First device-based, non-drug therapy for treating ADHD in children

Deciding how to treat attention deficit hyperactivity disorder in children can be a difficult decision for parents. Stimulants, such as Adderall and Ritalin, are the most commonly prescribed ADHD treatments -; and are considered to be the most effective.

But in April, the FDA approved the first device-based, non-drug therapy to treat ADHD in children.

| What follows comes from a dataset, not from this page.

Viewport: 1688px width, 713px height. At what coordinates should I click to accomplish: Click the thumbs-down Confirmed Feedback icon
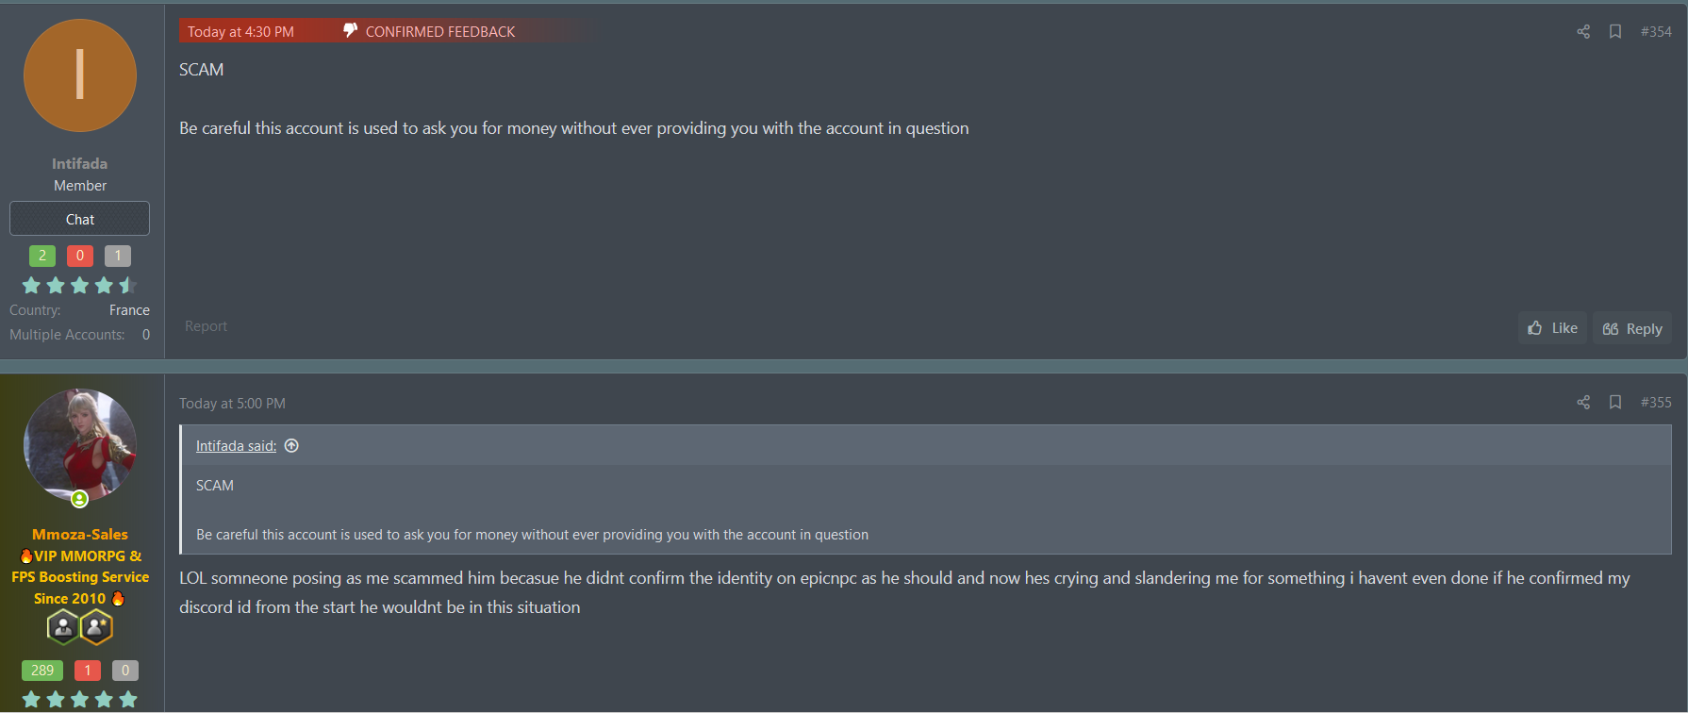(350, 30)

The FDA decision followed the completion of a UCLA study demonstrating the effectiveness and safety of a trigeminal nerve stimulation device that could be a new option for treating the disorder.

The device tested in the study was developed using technology invented at UCLA and licensed by NeuroSigma, a Los Angeles-based company focused on developing electronic medical devices.

Called Monarch eTNS, it treats the symptoms of ADHD by sending gentle electrical pulses to the trigeminal nerve, which transports sensation from the face and head to the brain, and indirectly leads to stimulation of multiple brain regions.

The device, which is about the size of a mobile phone, is loosely attached to the child's pajamas, and it has two wires that connect to an adhesive patch that is worn on the forehead during sleep.

The study's co-principal investigators were Sandra Loo, a professor-in-residence of psychiatry and biobehavioral sciences at the David Geffen School of Medicine at UCLA and a member of the Jane and Terry Semel Institute for Neuroscience and Human Behavior; and Dr. James McGough, co-director of the ADHD Clinic at the Stewart and Lynda Resnick Neuropsychiatric Hospital at UCLA.

Dr. Ian Cook, professor emeritus of psychiatry and bioengineering at UCLA, is a co-inventor of trigeminal nerve stimulation and an author of the study; he also is senior vice president and chief medical officer at NeuroSigma.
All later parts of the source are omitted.